Note: While this meeting has been referred to both as "NAVA O" (the letter "O" for "Organizational") and as "NAVA 0" (the number zero), at the time of the meeting it was referred to as simply the "organizational meeting" or "organizational conference".
According to
Flag Research Quarterly 11: The Flags of NAVA (page 40), the use of NAVA 0 (number zero) "has sometimes been misinterpreted as a renumbering to correct a mistake". Since the actual first annual meeting occurred when NAVA's initial bylaws were adopted on November 18, 1967 (
NAVA 1), there was really no mistake in the numbering of the annual meetings, because the organizational meeting was not an annual meeting. However, to eliminate confusion, NAVA refers to it as "NAVA O" (the letter O).

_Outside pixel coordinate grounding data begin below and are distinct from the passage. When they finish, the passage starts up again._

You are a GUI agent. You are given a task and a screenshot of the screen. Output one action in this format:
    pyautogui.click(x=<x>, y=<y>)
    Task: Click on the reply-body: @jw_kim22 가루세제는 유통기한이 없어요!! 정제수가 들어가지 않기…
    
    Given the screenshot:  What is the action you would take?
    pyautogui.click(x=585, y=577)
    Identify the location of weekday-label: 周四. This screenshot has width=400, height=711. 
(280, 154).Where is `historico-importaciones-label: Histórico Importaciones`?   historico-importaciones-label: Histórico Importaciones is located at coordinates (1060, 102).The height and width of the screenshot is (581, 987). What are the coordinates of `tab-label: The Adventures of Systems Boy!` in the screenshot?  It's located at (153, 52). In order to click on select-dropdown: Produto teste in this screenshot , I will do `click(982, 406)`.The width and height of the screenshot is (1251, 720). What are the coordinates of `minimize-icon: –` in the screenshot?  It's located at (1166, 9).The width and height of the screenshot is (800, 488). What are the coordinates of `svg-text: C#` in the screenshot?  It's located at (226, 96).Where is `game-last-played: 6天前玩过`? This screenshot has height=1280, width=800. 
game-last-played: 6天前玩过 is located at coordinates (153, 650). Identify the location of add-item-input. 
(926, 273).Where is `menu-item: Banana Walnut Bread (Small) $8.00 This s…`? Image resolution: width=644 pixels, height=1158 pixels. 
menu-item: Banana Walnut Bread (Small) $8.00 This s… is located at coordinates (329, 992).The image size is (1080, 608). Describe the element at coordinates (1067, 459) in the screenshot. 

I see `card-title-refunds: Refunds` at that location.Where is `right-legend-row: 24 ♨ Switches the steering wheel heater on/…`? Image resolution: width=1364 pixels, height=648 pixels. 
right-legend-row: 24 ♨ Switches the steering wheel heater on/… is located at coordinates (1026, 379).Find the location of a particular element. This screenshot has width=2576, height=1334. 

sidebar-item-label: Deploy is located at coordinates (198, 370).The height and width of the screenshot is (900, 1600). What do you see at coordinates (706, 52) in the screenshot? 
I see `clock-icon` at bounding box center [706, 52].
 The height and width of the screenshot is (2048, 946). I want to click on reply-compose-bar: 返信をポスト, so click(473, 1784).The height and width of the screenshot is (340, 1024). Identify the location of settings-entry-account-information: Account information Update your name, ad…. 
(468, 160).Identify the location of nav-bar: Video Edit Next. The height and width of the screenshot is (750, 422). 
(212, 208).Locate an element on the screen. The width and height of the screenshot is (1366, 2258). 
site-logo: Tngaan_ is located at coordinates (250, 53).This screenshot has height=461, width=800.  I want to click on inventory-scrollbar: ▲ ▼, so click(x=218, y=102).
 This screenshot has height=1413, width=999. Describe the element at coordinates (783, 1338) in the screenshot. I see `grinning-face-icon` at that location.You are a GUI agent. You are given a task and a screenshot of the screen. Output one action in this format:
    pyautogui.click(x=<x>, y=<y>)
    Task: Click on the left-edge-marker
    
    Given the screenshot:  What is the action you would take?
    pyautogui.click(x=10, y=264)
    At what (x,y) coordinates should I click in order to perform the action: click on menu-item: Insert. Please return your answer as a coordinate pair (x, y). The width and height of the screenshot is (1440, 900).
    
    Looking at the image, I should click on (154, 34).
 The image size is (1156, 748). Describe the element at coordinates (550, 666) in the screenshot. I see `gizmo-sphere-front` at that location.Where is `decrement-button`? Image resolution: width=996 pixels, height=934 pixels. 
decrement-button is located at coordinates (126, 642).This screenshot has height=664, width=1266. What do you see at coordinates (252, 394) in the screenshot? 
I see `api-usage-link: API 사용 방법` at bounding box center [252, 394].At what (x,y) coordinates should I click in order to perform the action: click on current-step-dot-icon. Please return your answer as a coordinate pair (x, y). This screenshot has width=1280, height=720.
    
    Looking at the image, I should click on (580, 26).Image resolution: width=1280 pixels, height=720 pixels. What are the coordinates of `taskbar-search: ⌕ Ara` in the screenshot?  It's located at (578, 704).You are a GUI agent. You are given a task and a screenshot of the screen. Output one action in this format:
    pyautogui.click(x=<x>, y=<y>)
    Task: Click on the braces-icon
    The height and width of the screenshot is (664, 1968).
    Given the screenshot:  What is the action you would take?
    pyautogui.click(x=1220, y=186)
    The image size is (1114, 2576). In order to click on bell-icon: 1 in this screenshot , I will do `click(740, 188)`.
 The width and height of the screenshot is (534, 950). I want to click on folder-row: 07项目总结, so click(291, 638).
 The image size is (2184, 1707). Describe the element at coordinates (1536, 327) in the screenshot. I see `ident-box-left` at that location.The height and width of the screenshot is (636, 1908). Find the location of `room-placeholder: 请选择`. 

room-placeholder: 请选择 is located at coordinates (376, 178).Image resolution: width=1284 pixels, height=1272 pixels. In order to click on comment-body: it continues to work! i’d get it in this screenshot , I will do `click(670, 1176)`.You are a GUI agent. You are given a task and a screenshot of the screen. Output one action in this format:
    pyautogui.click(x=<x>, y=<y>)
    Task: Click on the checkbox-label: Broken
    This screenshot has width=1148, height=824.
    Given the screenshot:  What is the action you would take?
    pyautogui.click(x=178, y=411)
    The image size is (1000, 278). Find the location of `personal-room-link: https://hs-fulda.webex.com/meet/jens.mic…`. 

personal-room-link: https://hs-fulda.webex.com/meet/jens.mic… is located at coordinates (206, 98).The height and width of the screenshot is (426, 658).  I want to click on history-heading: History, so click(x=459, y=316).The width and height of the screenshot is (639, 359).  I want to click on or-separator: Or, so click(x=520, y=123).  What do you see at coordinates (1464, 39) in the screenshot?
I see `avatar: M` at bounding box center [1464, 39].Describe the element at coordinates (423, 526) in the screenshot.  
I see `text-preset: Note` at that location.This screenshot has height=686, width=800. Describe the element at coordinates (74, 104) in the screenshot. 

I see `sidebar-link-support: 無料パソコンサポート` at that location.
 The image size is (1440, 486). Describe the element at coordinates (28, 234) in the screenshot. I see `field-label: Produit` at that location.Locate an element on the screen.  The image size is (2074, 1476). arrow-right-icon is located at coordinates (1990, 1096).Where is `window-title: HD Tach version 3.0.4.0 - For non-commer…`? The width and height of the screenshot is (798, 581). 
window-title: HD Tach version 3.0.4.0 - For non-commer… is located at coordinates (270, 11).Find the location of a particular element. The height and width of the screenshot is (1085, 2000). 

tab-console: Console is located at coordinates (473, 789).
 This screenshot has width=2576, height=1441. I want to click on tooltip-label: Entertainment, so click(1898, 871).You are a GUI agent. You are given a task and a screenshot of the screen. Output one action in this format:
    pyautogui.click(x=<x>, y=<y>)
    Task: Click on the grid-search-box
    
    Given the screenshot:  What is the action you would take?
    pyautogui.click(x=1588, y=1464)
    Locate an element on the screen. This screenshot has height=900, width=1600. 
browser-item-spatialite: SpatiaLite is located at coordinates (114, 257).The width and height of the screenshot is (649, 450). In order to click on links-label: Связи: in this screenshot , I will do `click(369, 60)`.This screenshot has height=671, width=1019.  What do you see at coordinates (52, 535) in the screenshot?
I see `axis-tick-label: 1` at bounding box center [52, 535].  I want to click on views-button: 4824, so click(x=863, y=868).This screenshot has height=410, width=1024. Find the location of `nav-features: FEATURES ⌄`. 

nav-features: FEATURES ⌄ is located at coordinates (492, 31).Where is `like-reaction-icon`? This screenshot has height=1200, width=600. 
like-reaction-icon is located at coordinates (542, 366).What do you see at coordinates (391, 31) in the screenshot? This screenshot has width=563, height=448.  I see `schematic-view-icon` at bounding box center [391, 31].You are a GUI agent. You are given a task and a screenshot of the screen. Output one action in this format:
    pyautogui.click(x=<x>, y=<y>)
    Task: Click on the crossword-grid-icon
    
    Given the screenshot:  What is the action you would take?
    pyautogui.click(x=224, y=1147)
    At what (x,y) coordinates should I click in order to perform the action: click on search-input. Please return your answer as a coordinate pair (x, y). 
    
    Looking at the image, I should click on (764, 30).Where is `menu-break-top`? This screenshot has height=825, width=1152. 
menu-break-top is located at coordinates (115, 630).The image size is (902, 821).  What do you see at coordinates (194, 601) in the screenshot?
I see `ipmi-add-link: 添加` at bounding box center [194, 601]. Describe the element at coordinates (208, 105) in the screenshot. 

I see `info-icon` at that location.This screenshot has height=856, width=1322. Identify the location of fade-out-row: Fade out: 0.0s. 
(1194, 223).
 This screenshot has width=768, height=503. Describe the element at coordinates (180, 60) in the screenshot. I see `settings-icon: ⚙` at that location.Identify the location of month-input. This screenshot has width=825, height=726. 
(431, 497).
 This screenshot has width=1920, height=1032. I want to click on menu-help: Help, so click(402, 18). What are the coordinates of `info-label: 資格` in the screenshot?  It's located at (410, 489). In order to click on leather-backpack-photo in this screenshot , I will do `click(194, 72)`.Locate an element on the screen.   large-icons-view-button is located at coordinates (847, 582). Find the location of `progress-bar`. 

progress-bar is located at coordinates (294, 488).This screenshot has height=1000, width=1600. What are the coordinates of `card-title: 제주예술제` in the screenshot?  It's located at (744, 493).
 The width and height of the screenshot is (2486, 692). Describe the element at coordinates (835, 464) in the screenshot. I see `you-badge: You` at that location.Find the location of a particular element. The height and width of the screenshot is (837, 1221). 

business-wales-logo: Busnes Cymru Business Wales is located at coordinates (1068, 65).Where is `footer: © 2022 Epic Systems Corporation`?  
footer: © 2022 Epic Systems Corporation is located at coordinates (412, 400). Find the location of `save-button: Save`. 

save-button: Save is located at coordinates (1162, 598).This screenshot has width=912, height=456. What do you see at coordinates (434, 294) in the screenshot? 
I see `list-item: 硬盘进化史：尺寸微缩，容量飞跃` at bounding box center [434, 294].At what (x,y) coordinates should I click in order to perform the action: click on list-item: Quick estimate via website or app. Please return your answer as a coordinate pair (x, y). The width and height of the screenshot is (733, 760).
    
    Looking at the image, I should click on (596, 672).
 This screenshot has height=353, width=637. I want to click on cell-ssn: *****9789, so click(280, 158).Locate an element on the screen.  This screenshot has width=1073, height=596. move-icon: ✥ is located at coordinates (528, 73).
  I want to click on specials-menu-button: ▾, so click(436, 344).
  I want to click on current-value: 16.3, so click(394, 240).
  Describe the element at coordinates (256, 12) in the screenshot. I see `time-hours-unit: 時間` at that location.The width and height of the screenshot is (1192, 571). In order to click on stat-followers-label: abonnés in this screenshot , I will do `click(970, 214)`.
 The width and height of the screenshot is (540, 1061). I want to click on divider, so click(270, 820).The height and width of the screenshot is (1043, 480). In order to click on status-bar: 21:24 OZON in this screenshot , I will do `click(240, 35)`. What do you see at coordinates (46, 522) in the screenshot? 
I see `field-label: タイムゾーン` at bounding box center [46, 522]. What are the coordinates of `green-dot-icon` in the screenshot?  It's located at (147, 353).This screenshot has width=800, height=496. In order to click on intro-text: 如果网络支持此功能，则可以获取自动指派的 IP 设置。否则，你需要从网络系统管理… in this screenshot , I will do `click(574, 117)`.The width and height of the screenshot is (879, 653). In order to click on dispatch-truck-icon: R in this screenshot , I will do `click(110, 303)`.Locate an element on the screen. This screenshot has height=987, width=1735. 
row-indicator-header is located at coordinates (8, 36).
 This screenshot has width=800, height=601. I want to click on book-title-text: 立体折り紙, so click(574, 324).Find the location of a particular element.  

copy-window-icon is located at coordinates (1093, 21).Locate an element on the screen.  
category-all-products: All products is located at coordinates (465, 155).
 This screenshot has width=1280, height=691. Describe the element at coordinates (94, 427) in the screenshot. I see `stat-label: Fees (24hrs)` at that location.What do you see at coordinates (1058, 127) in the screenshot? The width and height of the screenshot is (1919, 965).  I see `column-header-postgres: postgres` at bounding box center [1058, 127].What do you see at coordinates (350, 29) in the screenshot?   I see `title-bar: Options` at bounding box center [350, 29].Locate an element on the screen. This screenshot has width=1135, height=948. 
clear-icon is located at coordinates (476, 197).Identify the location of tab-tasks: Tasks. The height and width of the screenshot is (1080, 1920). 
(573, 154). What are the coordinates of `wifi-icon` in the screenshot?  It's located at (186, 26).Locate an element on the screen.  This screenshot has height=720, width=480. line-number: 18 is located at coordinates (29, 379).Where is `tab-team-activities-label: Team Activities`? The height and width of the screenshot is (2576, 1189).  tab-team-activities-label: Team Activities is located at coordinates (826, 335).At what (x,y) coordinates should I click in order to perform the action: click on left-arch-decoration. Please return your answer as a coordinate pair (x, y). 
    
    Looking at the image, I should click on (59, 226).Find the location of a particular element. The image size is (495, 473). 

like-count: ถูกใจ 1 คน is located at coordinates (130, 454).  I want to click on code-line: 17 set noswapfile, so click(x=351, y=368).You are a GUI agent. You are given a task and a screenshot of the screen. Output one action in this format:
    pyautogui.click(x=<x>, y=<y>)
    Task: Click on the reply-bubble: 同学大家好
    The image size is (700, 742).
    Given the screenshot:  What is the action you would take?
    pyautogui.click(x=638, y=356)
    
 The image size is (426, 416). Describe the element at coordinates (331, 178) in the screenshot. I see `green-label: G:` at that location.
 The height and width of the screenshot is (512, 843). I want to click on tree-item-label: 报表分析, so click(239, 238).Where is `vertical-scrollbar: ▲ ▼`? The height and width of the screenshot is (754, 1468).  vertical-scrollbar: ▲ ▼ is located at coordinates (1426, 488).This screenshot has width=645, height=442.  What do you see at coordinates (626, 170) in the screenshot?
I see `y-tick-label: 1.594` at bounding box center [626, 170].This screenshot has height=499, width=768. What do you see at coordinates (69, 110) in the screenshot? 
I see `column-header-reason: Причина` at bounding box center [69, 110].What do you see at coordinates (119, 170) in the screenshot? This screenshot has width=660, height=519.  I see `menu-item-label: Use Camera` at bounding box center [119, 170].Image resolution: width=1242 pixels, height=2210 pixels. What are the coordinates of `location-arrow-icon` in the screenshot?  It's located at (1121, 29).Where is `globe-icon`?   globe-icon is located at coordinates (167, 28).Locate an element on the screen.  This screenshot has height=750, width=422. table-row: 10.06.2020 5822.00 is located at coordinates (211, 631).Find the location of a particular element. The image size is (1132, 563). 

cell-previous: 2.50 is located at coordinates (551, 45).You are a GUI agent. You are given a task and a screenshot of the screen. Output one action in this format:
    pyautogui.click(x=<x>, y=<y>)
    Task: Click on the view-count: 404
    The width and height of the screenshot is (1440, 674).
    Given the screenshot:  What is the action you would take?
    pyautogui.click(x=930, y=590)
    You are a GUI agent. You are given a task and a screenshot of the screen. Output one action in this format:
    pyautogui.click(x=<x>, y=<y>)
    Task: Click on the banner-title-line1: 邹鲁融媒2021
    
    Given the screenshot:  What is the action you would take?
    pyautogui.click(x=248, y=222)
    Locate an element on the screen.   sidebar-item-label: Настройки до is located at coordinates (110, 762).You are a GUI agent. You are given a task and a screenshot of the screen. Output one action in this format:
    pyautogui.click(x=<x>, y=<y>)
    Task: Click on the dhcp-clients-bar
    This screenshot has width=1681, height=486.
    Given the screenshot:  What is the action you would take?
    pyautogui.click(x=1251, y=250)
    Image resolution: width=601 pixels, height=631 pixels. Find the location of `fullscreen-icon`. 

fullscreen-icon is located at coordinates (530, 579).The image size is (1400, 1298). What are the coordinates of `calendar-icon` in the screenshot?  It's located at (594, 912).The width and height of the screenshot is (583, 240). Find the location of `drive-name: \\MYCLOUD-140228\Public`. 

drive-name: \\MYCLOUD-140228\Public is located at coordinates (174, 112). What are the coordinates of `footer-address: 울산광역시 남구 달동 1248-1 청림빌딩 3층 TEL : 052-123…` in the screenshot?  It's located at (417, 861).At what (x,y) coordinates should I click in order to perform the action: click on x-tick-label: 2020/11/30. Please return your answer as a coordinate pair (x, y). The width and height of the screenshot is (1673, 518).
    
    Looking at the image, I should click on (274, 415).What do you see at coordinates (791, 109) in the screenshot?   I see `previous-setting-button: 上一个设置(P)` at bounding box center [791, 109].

The NAVA O Banner: This square banner of the Flag Research Center was never actually a special meeting flag for NAVA. However, it was the banner of the FRC at the time of NAVA O, and since NAVA was organized by the Flag Research Center, some believe it may have been present at that first meeting. According to past NAVA president Kin Spain, "It is not known if the FRC banner was used at the organizational meeting, but NAVA uses the banner for NAVA O as a tribute to Dr. Smith." The original was square, with a silver fringe on the bottom, and was designed to be hung vertically rather than flown as a flag.
The Flag Research Center banner's emblem was designed by vexillologist-artist Louis Loynes of London. It is a heraldic zephyr consisting of a ship in the form of a swan, a reminder that at a very early date flags flew from ships. Significantly, the ship’s ensign blows forward, whereas the head of the swan looks backward to suggest that to progress in the study of flags, one must examine the past.
The original banner is now part of the Dolph Briscoe Center for American History’s Whitney Smith Flag Research Center Collection at The University of Texas at Austin. In 2014 Dixie Flag Manufacturing Co. made two replicas of the banner for The Flag Research Center. In 2016, The Flag Research Center donated one to NAVA; it is shown above.